━━━ Supplied data

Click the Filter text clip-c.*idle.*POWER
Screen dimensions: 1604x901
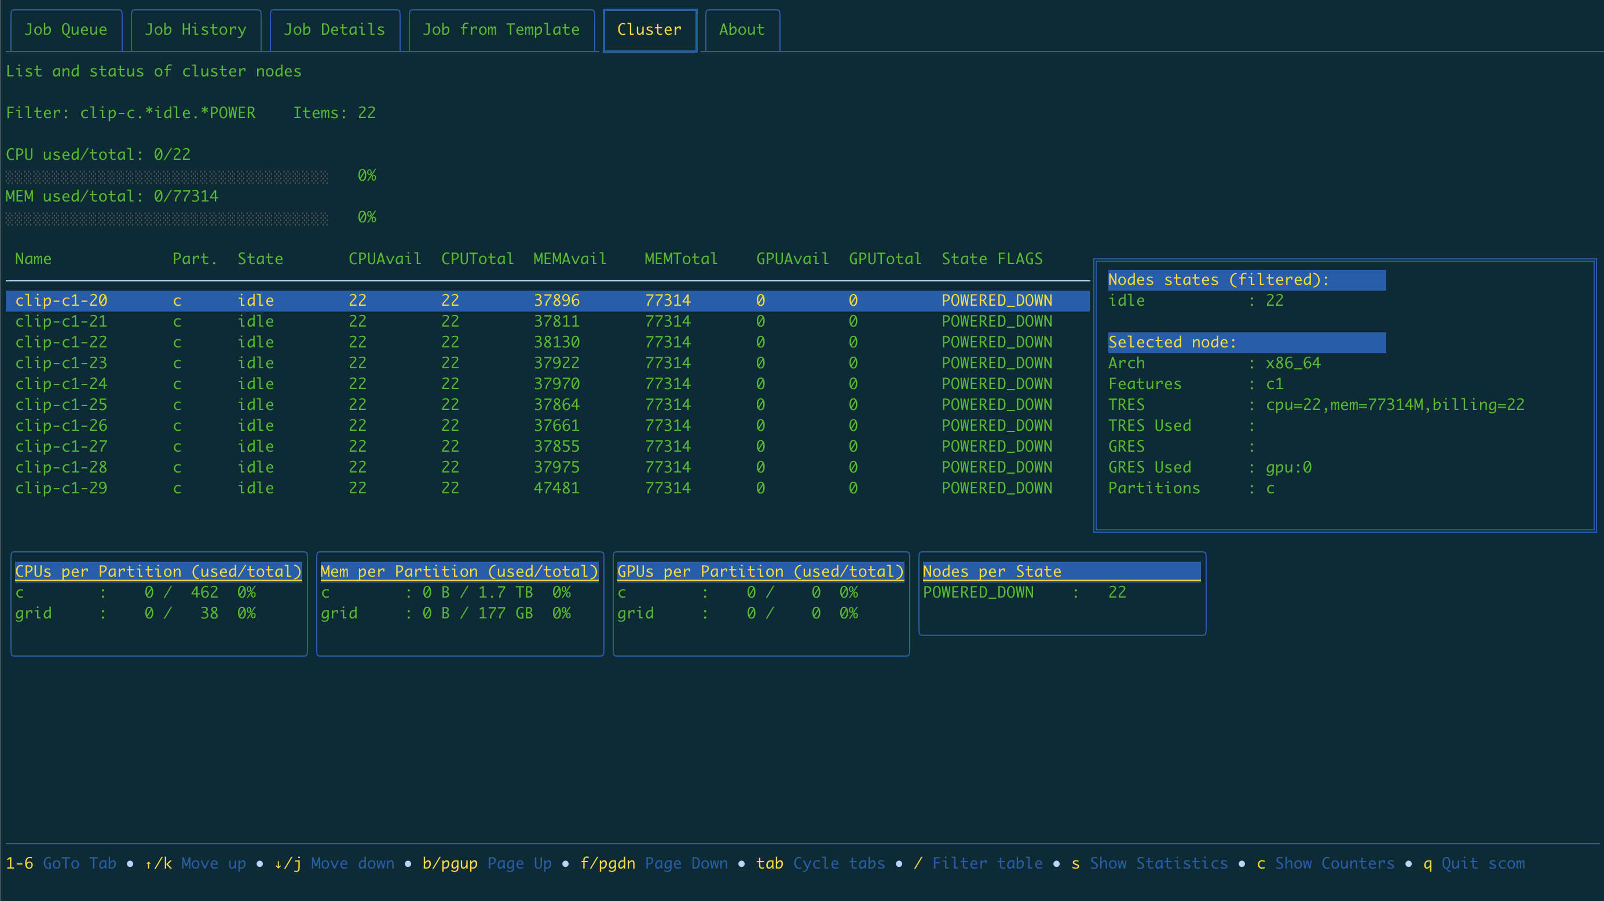pos(167,113)
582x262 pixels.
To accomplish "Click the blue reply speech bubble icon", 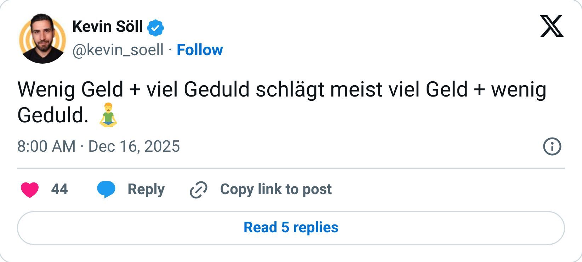I will [x=107, y=189].
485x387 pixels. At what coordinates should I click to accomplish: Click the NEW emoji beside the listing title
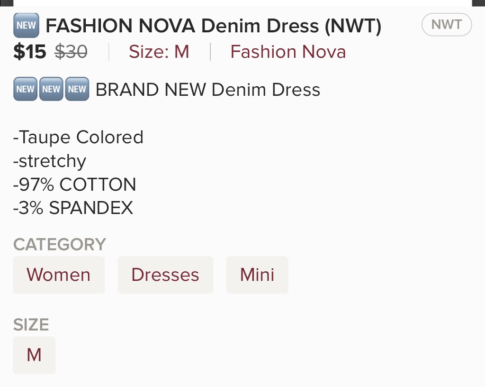pyautogui.click(x=26, y=26)
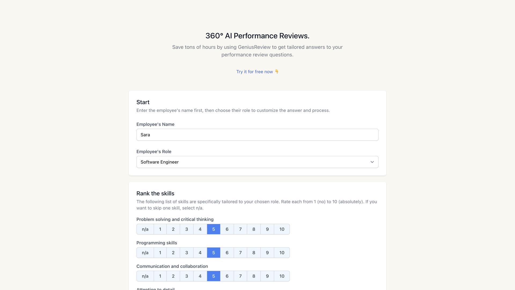The height and width of the screenshot is (290, 515).
Task: Set Communication and collaboration to 6
Action: (x=227, y=276)
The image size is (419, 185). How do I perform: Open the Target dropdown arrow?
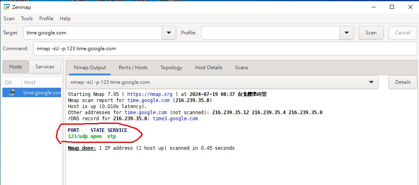point(168,33)
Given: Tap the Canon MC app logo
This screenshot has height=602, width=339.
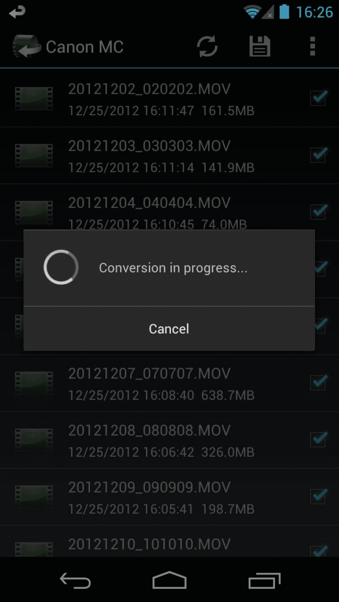Looking at the screenshot, I should pos(27,47).
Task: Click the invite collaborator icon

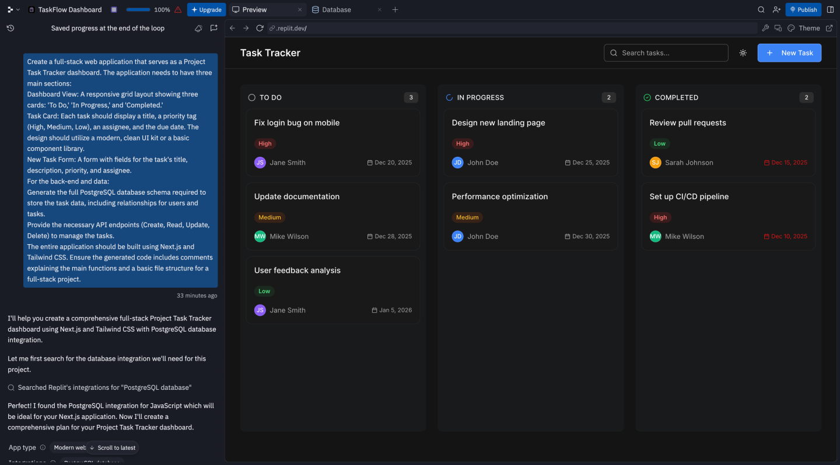Action: click(776, 9)

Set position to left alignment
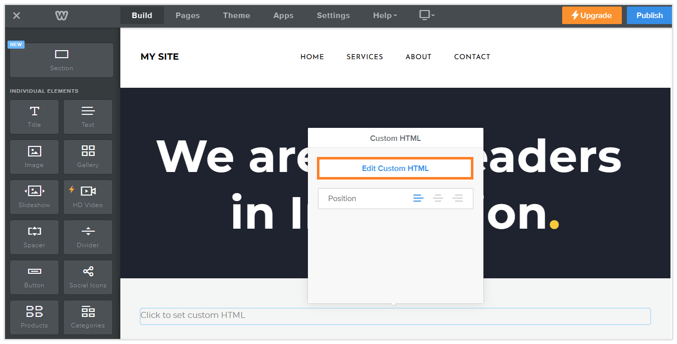click(x=418, y=199)
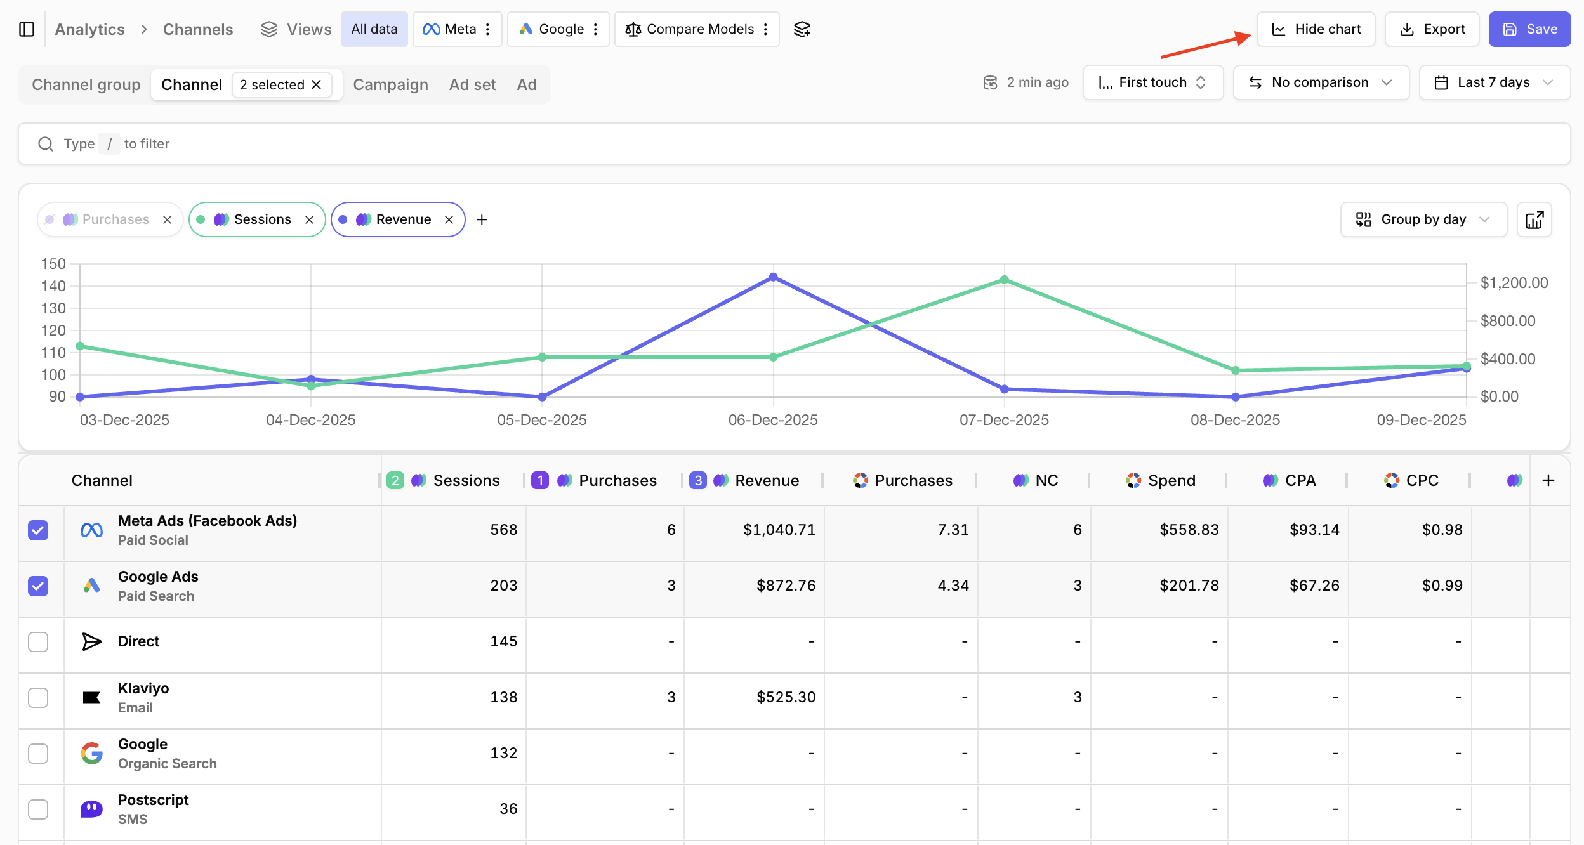Open the Group by day dropdown
This screenshot has height=845, width=1584.
[x=1423, y=219]
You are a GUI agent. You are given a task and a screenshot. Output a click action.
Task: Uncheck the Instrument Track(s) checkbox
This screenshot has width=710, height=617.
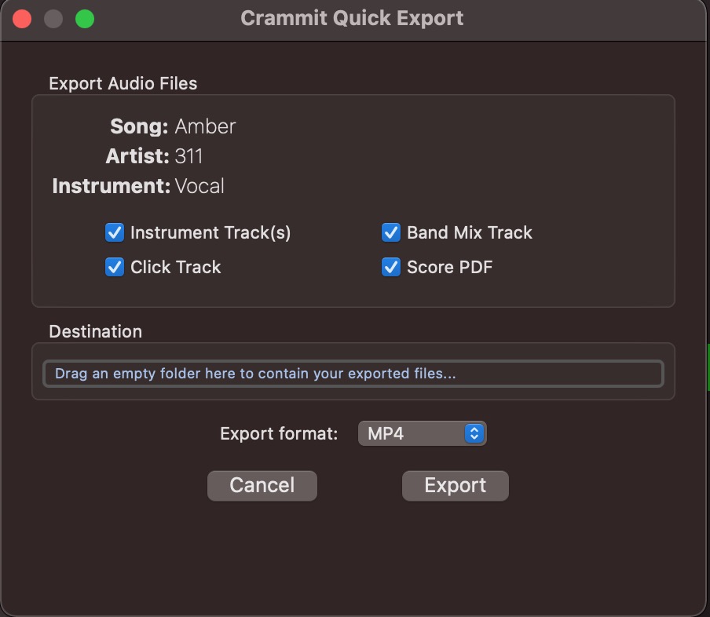click(115, 232)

━━━━━━

*What the task requires*. Rewrite the stretch from the line containing "485x387 pixels. At" through the end of the material, swapping "checkbox" for "check box" and keeping everything else the same. Omit the pictures.

*Response*.
485x387 pixels. At what coordinates should I click to accomplish: Click the NEW emoji beside the listing title
pyautogui.click(x=26, y=26)
The height and width of the screenshot is (290, 515).
Task: Set Communication and collaboration to 6
Action: (x=227, y=276)
The image size is (419, 185). How do I perform: Open the Target dropdown arrow?
point(168,33)
Given: Tap the Canon MC app logo
This screenshot has height=602, width=339.
Looking at the screenshot, I should pos(27,47).
Task: Click the invite collaborator icon

Action: click(776, 9)

Set position to left alignment
click(x=418, y=199)
Open the Group by day dropdown
This screenshot has height=845, width=1584.
[x=1423, y=219]
You are a GUI agent. You are given a task and a screenshot. Output a click action.
Task: Uncheck the Instrument Track(s) check box
This screenshot has width=710, height=617.
click(115, 232)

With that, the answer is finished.